Instruction: Copy the entries verbatim, starting at the line that contains "Task: Click the" and continuing through the end of the entries. Leave out the pictures.

[Text and element pointing records]
** start **

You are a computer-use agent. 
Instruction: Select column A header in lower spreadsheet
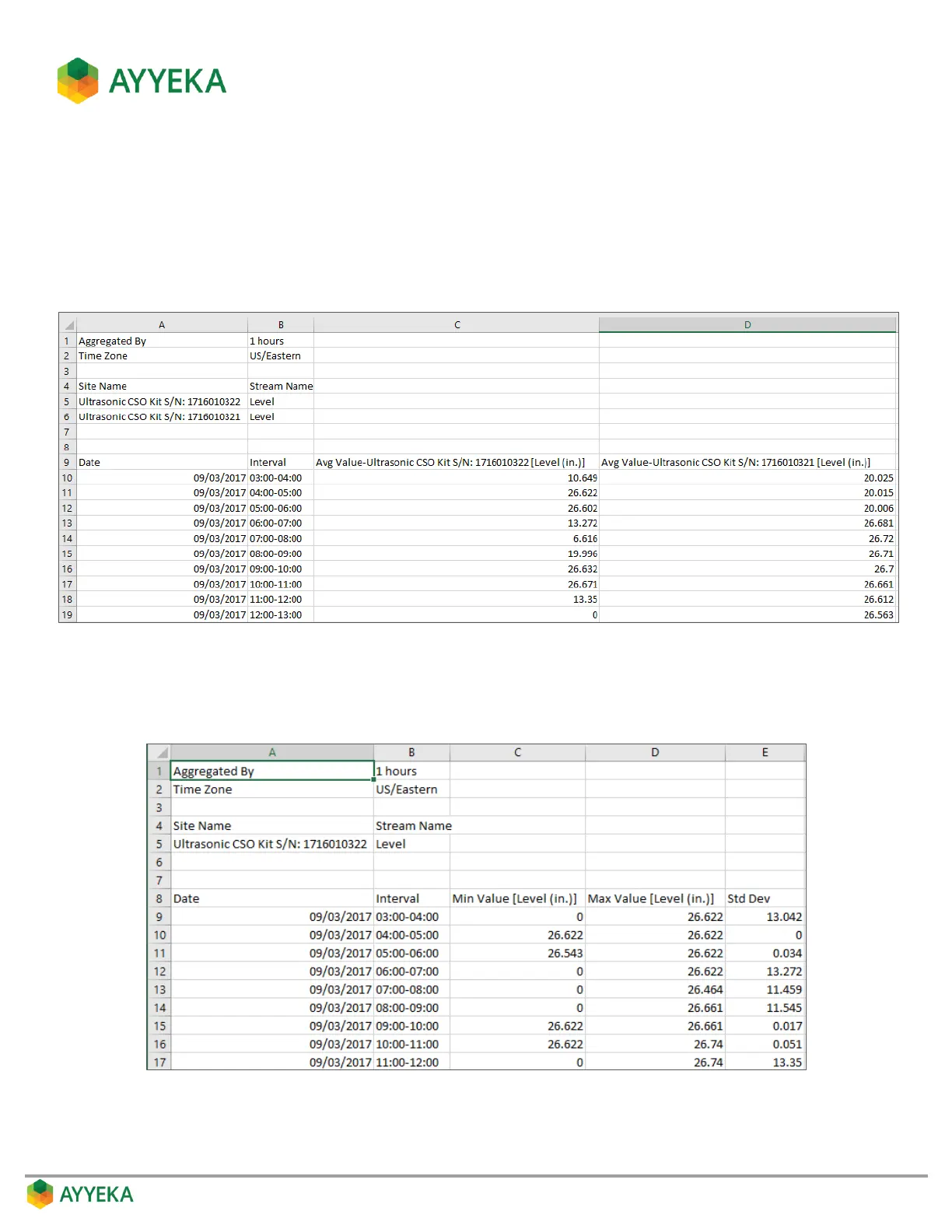pos(272,753)
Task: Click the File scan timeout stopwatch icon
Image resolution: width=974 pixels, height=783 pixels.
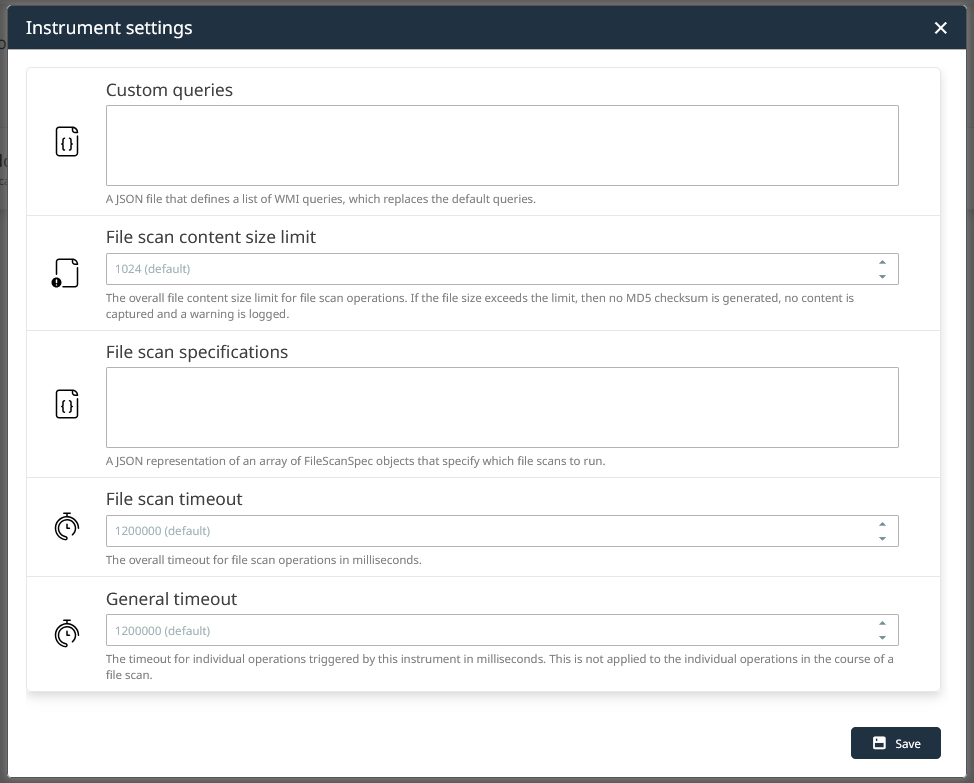Action: click(x=66, y=526)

** end **

Task result:
Task: Click the File scan timeout stopwatch icon
Image resolution: width=974 pixels, height=783 pixels.
Action: click(x=66, y=526)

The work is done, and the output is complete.